Leselampe

2020 | KW 15

© Tobias Bohm

Buchempfehlung der Woche

von Katharina Kohlhaas

Katharina Kohlhaas koordiniert die Presse- und Öffentlichkeitsarbeit des
Literarischen Colloquiums Berlin, wenn sie nicht wie gerade in Elternzeit ist und liest.

Clemens J. Setz
Der Trost runder Dinge
(Erzählungen), Suhrkamp Verlag, Berlin 2019.

Wer nach diesen drei Wochen Ausnahmezustand beim immergleichen Anblick
der eigenen vier Wände gähnen muss und wem die Langeweile mittlerweile
ein Brett vorm Kopf beschert hat, der oder dem seien unbedingt Clemens
J. Setz Texte ans Herz gelegt.

Ihre bemerkenswertesten Vorzüge liegen meiner Meinung nach darin,
niemals vorhersehbar und trotzdem plausibel zu sein. Alltägliche, zur
Gewohnheit gewordene Wahrnehmungsmuster zu brechen und deren Grenzen
auszureizen. Clemens J. Setz‘ rätselhafte Bilder, synästhetische
Zuschreibungen und im besten Sinne absurden Phantasien sind voller
Widerhaken, die in einem genau richtigen Maße irritieren und verstören,
um horizonterweiternd sein zu können. Dabei sind sie zwar manchmal
schonungslos und schmerzhaft. Aber immer ist den Figuren eingeschrieben,
wie viel Zuneigung, Zärtlichkeit und Liebe ihr Schöpfer bei all ihrer -
oder gerade wegen ihrer - Ambivalenz für sie empfindet. Das steckt an.
Es macht Spaß nach der Lektüre zu merken, wie die Texte einerseits die
Möglichkeit zum Eskapismus bieten und gleichzeitig ermöglichen, einen
veränderten Blick auf die eigene Umgebung einzunehmen.
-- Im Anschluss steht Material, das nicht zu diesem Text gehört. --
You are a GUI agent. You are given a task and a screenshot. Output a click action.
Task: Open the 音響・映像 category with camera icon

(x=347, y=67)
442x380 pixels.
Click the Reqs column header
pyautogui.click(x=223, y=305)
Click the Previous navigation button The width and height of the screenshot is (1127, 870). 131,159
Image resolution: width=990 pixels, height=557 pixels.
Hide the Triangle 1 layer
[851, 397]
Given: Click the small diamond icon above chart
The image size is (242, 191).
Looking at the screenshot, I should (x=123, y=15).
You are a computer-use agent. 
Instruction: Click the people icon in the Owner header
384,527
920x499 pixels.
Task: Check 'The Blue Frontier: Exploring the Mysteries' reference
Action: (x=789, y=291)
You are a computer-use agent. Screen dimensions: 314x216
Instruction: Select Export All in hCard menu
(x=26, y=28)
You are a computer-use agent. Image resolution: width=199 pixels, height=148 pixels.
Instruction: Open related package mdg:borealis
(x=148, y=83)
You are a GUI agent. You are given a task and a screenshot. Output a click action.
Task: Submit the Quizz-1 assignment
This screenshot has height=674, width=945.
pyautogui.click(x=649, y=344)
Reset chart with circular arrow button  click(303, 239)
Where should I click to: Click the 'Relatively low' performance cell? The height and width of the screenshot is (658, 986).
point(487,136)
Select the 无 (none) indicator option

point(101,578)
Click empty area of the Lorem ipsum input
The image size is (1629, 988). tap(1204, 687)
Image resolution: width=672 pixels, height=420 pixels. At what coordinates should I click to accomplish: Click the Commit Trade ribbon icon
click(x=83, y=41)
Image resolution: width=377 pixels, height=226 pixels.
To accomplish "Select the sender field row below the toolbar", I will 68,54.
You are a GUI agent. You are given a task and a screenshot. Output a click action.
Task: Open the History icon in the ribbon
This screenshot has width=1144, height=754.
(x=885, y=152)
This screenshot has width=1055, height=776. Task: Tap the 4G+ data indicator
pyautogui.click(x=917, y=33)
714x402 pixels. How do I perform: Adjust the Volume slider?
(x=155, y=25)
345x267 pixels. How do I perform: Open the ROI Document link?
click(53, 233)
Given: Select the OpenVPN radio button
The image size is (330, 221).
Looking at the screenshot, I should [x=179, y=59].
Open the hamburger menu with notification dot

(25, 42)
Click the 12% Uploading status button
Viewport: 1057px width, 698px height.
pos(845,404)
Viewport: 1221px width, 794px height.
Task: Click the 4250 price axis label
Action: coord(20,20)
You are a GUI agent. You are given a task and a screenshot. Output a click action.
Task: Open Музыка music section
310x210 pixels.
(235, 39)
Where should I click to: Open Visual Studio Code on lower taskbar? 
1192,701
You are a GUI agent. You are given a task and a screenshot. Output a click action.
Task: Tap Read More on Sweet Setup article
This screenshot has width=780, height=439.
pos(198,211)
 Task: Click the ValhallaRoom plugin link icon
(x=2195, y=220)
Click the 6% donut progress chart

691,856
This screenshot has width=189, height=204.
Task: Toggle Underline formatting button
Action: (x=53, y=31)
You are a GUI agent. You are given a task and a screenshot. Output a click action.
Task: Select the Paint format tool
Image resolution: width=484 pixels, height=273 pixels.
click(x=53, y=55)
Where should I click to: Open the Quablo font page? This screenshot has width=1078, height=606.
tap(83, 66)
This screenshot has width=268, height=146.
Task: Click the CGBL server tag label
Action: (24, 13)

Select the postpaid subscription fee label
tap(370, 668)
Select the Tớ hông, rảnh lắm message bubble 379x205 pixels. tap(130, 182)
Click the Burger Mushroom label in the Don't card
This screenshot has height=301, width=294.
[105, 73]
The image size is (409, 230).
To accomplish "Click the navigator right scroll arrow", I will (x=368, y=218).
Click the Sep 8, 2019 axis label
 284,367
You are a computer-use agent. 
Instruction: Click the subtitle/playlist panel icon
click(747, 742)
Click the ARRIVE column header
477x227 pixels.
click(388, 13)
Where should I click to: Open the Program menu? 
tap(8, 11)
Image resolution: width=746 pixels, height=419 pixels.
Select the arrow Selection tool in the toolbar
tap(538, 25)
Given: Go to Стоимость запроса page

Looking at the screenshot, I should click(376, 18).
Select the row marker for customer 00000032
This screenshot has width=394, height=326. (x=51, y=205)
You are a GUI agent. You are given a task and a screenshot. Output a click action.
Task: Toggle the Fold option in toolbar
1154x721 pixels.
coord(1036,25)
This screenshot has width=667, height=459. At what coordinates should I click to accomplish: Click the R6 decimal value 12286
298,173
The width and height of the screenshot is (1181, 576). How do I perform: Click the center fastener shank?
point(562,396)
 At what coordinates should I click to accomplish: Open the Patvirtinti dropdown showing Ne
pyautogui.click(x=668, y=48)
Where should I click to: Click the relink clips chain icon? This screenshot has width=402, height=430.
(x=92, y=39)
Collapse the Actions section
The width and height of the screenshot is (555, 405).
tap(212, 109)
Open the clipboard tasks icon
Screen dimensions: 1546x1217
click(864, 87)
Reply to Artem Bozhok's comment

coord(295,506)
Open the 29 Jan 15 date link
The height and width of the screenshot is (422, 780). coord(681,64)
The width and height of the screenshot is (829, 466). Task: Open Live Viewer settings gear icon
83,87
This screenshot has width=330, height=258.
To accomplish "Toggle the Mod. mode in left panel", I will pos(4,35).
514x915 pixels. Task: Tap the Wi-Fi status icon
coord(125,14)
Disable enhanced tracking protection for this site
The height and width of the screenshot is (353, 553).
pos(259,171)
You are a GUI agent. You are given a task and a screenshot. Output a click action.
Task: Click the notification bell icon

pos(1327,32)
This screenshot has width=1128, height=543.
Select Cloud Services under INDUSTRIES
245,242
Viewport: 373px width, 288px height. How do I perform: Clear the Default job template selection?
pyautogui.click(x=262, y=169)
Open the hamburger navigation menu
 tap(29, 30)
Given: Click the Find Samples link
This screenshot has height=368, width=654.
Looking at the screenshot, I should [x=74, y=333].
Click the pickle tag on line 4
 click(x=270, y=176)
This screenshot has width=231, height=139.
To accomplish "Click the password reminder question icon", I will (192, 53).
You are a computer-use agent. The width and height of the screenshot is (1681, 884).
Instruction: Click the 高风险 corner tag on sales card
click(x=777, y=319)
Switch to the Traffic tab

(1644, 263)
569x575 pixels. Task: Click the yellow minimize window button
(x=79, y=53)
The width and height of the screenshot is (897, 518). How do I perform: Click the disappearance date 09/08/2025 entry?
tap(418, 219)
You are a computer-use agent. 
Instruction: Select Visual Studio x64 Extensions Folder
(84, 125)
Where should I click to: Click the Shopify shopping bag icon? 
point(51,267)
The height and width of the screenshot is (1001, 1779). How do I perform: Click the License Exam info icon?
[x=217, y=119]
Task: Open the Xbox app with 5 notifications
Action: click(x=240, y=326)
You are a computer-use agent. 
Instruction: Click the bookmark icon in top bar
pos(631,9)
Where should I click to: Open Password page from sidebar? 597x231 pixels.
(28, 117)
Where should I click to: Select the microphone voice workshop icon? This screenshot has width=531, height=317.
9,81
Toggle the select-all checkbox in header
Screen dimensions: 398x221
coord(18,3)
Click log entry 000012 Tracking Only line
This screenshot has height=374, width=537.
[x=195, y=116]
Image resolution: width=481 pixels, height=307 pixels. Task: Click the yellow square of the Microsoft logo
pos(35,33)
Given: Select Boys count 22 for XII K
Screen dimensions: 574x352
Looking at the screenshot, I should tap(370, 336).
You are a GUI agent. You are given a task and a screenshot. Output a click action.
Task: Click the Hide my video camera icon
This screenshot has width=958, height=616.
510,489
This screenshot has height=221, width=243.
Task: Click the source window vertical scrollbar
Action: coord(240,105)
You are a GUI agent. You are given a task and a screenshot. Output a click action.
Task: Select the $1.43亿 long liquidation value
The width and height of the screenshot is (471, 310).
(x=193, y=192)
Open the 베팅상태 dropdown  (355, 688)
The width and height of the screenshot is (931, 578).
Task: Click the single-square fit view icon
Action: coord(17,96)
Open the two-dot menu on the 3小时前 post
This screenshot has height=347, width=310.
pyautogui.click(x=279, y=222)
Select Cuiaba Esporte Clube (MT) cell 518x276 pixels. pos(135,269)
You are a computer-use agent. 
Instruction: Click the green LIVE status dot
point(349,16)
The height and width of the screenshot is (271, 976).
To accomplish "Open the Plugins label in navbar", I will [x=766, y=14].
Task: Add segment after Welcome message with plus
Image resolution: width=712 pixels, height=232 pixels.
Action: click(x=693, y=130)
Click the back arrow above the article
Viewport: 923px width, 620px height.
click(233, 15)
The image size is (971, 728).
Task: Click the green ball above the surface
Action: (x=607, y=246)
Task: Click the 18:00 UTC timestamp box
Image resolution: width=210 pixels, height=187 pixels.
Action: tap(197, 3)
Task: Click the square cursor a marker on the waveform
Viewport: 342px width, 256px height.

Unwichtig ist, welches seiner Bücher zuerst in die Hand genommen wird.
Vielleicht aber bietet sich gerade „Der Trost runder Dinge“ (Suhrkamp,
2019) an - der zuletzt erschienene Erzählungsband des frisch gebackenen
Kleist-Preisträgers, dessen Titel hält, was er verspricht?